++++ Data
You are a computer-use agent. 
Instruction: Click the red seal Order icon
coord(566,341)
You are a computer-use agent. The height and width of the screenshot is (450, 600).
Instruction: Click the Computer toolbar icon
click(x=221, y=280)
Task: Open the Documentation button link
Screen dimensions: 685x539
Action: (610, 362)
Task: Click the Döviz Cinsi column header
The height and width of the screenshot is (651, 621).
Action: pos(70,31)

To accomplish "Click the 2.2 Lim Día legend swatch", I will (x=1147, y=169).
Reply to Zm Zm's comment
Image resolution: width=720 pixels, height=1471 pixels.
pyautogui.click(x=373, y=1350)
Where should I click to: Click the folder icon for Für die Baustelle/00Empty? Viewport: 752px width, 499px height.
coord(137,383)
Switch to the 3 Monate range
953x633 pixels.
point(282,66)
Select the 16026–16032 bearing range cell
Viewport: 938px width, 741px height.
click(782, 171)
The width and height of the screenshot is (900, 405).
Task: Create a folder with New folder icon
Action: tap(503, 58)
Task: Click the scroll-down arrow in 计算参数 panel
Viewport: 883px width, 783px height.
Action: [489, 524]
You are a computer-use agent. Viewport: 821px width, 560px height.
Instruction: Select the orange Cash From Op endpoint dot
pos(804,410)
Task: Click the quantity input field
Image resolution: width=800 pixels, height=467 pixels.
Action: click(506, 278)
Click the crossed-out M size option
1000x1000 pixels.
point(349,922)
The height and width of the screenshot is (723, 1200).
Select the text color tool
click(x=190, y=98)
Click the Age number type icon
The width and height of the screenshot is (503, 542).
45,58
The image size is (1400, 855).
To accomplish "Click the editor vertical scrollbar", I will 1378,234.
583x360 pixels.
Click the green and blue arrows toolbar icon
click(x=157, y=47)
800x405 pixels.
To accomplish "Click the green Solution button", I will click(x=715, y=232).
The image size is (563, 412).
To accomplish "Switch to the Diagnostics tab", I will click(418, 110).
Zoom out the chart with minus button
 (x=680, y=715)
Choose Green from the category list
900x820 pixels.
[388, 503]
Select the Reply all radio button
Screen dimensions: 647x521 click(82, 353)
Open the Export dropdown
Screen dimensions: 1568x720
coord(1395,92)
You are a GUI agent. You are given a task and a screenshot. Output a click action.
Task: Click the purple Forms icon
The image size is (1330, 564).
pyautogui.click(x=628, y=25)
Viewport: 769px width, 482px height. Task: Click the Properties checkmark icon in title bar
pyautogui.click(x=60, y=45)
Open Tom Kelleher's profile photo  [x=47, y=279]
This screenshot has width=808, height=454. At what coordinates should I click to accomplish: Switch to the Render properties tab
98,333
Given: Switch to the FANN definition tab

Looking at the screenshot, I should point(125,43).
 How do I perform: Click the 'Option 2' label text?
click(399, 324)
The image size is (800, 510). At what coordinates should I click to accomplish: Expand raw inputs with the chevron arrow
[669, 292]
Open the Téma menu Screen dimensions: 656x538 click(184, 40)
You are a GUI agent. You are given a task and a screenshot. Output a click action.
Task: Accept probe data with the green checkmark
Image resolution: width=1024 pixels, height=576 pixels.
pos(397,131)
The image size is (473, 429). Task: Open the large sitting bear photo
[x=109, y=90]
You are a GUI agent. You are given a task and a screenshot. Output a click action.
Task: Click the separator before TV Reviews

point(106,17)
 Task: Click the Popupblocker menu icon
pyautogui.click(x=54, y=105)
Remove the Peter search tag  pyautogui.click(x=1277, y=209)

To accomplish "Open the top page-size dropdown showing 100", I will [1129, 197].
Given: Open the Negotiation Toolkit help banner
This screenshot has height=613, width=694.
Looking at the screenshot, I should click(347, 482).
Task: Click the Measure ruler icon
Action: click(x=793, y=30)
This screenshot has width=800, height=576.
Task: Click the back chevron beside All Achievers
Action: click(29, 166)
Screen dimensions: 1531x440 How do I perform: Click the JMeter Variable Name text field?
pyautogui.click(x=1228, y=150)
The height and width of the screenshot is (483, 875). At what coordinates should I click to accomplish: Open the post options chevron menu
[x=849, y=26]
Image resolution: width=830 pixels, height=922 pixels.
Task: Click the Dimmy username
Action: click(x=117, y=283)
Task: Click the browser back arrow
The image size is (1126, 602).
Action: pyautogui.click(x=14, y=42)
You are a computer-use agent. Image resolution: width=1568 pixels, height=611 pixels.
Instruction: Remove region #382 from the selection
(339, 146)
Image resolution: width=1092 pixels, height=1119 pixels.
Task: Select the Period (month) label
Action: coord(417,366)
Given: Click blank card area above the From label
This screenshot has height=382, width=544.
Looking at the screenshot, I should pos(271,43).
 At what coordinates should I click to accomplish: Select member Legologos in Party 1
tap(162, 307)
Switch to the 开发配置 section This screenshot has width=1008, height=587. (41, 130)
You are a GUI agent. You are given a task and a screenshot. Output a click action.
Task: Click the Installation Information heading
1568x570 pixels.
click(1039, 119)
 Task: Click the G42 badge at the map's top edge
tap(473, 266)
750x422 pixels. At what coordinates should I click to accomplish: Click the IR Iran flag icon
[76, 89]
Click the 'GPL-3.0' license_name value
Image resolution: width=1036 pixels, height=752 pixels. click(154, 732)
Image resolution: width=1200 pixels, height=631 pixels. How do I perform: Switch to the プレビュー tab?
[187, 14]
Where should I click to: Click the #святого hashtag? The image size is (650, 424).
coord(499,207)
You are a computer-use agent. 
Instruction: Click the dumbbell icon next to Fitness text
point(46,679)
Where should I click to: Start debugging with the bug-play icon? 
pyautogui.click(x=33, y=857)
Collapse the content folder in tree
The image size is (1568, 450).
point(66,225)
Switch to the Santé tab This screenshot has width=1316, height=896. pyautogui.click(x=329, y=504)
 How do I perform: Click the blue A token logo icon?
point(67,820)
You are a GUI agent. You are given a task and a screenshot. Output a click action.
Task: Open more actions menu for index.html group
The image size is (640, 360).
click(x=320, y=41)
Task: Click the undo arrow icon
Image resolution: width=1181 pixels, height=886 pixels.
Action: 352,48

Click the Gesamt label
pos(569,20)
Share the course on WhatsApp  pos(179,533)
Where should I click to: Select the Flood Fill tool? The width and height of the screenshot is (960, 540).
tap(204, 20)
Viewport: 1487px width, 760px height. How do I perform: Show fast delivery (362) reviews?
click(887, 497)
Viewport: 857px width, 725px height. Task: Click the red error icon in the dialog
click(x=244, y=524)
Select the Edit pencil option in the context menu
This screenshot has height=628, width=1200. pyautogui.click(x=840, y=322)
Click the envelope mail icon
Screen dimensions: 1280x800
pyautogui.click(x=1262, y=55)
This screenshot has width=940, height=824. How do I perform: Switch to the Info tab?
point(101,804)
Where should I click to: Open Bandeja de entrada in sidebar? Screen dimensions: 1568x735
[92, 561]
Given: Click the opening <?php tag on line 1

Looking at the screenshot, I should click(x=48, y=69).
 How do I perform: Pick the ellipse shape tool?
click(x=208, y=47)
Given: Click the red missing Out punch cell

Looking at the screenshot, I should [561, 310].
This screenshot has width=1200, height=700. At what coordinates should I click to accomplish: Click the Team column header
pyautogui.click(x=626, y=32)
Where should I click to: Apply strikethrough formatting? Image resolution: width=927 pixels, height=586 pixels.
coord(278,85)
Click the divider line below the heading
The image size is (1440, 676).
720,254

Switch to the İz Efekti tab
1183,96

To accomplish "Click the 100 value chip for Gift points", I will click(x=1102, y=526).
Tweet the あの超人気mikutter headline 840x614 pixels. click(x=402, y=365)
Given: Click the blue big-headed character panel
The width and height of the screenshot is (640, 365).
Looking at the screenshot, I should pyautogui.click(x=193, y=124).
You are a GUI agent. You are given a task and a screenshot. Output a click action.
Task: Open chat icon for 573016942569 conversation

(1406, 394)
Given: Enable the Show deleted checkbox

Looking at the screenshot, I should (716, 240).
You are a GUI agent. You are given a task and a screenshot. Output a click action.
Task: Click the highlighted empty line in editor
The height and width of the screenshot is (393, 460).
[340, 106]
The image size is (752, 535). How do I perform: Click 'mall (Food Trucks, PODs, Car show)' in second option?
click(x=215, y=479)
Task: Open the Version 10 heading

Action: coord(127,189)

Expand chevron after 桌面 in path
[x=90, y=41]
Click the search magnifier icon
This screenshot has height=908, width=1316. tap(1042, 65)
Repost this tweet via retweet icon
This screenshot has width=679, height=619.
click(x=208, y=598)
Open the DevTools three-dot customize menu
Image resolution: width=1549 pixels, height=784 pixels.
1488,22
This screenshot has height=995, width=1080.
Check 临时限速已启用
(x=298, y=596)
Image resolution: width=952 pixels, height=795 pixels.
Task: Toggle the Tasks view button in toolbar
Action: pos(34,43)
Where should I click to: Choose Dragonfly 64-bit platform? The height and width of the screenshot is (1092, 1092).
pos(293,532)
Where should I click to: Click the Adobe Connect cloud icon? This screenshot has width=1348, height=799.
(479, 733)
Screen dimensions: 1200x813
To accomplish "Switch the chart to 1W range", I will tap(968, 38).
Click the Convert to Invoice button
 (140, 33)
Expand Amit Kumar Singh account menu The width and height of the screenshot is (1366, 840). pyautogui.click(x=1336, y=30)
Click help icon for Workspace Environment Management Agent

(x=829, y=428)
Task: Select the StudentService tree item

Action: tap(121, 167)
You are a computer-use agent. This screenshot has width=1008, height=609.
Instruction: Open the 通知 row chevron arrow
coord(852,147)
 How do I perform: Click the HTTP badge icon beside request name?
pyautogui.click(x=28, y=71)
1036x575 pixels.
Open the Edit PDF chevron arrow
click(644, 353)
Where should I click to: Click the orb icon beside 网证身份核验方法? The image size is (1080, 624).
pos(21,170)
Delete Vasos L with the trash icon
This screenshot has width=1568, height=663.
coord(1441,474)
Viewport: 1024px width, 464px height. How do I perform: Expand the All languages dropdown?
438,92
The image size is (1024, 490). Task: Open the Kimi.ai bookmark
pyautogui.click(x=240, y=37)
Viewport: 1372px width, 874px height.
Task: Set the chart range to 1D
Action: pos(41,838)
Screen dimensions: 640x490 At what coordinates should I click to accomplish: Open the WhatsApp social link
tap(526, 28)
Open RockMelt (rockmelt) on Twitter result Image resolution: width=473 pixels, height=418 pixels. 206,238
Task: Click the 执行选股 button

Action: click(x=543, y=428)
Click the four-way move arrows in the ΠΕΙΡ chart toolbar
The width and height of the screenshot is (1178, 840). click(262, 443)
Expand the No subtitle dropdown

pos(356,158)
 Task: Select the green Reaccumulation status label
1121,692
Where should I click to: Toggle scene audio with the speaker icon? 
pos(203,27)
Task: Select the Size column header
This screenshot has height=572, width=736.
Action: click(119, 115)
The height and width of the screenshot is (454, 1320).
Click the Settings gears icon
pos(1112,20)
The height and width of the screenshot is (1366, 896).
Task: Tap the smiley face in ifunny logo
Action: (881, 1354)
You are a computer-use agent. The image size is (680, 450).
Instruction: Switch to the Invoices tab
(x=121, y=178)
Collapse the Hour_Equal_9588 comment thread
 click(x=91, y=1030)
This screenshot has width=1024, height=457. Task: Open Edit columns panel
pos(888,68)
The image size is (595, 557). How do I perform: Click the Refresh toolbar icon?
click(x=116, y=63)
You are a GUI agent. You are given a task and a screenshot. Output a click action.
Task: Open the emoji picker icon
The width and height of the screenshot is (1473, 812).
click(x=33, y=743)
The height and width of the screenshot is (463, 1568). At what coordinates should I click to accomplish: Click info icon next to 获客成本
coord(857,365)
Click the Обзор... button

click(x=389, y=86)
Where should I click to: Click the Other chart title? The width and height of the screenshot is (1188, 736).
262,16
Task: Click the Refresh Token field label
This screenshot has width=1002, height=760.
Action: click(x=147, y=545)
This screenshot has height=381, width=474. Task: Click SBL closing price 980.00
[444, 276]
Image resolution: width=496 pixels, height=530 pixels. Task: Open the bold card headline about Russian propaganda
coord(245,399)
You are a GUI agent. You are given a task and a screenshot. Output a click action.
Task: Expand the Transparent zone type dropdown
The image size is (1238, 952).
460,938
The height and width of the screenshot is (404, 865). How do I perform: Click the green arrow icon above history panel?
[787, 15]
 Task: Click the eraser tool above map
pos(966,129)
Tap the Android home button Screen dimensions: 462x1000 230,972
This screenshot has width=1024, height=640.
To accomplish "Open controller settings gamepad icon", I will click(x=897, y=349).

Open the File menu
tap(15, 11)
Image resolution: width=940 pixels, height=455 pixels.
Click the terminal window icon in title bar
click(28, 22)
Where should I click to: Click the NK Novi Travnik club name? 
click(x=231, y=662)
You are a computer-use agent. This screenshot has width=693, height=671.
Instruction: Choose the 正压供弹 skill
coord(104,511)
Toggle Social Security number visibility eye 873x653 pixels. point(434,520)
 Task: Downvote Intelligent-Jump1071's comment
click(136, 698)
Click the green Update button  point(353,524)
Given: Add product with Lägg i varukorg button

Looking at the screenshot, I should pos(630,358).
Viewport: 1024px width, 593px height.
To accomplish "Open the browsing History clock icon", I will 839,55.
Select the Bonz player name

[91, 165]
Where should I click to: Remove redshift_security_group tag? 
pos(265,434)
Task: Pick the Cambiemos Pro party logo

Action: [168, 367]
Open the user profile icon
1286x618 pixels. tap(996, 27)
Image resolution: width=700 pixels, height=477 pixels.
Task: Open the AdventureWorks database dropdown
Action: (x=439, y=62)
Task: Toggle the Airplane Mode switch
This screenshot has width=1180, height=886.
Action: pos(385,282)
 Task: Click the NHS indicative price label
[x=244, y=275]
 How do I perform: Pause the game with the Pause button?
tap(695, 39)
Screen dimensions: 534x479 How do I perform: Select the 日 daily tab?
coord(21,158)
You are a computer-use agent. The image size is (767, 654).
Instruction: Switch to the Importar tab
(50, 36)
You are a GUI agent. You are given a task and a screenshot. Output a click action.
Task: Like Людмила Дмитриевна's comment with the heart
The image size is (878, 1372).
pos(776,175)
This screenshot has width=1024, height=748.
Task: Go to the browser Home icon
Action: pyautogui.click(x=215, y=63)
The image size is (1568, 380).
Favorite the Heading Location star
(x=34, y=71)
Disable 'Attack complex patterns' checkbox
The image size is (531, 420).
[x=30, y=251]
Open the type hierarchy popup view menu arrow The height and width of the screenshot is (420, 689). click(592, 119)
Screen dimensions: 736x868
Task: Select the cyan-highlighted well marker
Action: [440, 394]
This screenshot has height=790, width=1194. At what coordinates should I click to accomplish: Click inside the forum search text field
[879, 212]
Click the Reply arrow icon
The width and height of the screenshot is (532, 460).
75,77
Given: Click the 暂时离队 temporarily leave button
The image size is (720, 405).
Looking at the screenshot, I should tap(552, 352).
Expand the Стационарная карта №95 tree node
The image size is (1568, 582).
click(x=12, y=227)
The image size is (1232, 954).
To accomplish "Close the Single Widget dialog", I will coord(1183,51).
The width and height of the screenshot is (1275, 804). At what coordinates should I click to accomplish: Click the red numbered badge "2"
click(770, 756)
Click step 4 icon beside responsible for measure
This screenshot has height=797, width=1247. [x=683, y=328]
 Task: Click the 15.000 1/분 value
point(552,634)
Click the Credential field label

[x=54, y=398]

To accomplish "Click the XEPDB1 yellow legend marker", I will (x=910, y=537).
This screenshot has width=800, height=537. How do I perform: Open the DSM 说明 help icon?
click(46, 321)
++++++++
Exercise brief:
Show every line of the entries above where the word "editor" occurs.

Worked solution:
To accomplish "Click the editor vertical scrollbar", I will 1378,234.
Task: Click the highlighted empty line in editor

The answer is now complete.